Tularemia may be classified according the original mode of transmission. The mode of transmission will ultimately dictate the resulting clinical manifestations associated with tularemia infections. There are five common forms of tularemia, they include ulceroglandular, glandular, oculoglandular, oropharyngeal, and pneumonic.[2]

Pathophysiology

Causes

Francisella tularensis is one of the most infective bacteria known; fewer than ten organisms can cause disease leading to severe illness. The bacteria penetrate into the body through damaged skin and mucous membranes, or through inhalation. Humans are most often infected by tick bite or through handling an infected animal. Ingesting infected water, soil, or food can also cause infection. Tularemia can also be acquired by inhalation; hunters are at a higher risk for this disease because of the potential of inhaling the bacteria during the skinning process. It has been contracted from inhaling particles from an infected rabbit ground up in a lawnmower (see below). Tularemia is not spread directly from person to person.

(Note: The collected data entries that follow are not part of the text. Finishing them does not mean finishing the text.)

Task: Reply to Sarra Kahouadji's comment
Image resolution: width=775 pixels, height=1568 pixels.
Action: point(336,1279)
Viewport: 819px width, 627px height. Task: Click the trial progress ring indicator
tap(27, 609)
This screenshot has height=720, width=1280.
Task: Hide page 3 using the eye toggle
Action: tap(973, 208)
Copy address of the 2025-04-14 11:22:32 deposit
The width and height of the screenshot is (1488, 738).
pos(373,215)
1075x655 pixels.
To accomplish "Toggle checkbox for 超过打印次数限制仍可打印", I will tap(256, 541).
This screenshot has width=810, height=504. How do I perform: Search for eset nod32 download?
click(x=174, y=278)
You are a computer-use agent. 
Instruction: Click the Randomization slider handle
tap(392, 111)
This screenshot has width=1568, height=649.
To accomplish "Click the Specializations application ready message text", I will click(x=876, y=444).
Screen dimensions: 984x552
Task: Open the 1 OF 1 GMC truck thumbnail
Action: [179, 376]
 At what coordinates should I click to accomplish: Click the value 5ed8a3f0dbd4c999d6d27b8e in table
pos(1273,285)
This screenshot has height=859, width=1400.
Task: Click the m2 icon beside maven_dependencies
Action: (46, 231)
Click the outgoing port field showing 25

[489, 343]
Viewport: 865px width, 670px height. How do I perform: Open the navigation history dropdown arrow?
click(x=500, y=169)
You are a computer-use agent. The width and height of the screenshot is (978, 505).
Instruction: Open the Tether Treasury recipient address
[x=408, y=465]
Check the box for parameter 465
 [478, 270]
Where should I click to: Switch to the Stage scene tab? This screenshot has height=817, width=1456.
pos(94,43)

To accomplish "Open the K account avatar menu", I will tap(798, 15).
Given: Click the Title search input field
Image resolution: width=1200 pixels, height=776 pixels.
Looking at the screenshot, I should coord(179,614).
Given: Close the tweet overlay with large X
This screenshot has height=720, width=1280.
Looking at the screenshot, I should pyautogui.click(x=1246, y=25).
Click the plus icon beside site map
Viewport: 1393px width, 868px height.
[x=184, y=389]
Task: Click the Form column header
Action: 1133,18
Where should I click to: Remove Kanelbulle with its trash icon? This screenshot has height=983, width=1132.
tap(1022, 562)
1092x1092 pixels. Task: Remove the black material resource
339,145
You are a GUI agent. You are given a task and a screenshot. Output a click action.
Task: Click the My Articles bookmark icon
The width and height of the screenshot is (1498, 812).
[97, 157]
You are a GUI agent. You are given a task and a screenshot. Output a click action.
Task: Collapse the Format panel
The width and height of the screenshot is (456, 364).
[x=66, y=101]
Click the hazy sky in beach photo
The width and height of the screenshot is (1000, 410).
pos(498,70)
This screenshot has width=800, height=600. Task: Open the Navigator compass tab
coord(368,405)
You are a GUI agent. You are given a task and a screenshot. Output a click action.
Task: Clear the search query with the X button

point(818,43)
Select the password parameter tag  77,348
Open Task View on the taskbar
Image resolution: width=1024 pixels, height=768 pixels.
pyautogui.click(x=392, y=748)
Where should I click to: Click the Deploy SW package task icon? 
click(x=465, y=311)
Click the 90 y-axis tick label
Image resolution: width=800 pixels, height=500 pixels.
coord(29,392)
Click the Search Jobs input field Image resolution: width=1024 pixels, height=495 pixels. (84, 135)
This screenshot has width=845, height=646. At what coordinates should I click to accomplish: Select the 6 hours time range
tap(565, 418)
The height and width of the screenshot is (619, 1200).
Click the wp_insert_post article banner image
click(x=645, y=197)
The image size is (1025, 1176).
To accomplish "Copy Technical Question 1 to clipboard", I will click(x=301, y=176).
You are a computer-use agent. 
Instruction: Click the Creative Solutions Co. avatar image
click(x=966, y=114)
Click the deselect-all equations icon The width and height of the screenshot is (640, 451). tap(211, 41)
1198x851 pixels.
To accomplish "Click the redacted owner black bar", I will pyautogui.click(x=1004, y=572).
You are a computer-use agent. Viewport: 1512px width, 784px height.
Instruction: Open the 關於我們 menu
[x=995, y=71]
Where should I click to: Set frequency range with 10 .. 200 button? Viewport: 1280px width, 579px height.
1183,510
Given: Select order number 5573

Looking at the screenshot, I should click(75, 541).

Francisella tularensis is an intracellular bacterium, meaning that it is able to live as a parasite within host cells. It primarily infects macrophages, a type of white blood cell. It is thus able to evade the immune system. The course of disease involves spread of the organism to multiple organ systems, including the lungs, liver, spleen, and lymphatic system. The course of disease is similar regardless of the route of exposure. Mortality in untreated (pre-antibiotic-era) patients has been as high as 50% in the pneumoniac and typhoidal forms of the disease, which however account for less than 10% of cases.[3] Overall mortality was 7% for untreated cases, and the disease responds well to antibiotics with a fatality rate of about 2%. The exact cause of death is unclear, but it is thought be a combination of multiple organ system failures.

Differential Diagnosis

General symptoms reported within the early stages tularemia often resemble those of other tick-borne diseases. These symptoms include fever, chills, headache, and other non-specific flu like symptoms. Later stages of tularemia may include pneumonic clinical manifestations and ulcers in the epidermal tissue.[2]

Epidemiology and Demographics

Tularemia has long been a silent disease plaguing the worldwide community. However, it is difficult to quantify the total worldwide incidence since tularemia is rarely reported. North America and Eurasia are commonly referred to as endemic areas. The majority of cases in the United States have been reported in the South-central and Western states. Seasonal distribution of tularemia infection shows a higher incidence between June and September. A higher incidence has also been reported in children under the age of 10 years.

Risk Factors

The greatest risk factor for contracting tularemia is the bite of an infected tick. Other risk factors include handling contact with infected animals, contamination of water sources, and potential bioterrorism. Individuals are at a higher risk of infection during the late spring and summer months. Children and males are at a higher risk of infection.

Natural History, Complications & Prognosis

The disease has a very rapid onset, with headache, fatigue, dizziness, muscle pains, loss of appetite and nausea. Face and eyes redden and become inflamed. Inflammation spreads to the lymph nodes, which enlarge and may suppurate (mimicking bubonic plague). Lymph node involvement is accompanied by a high fever. Death may result.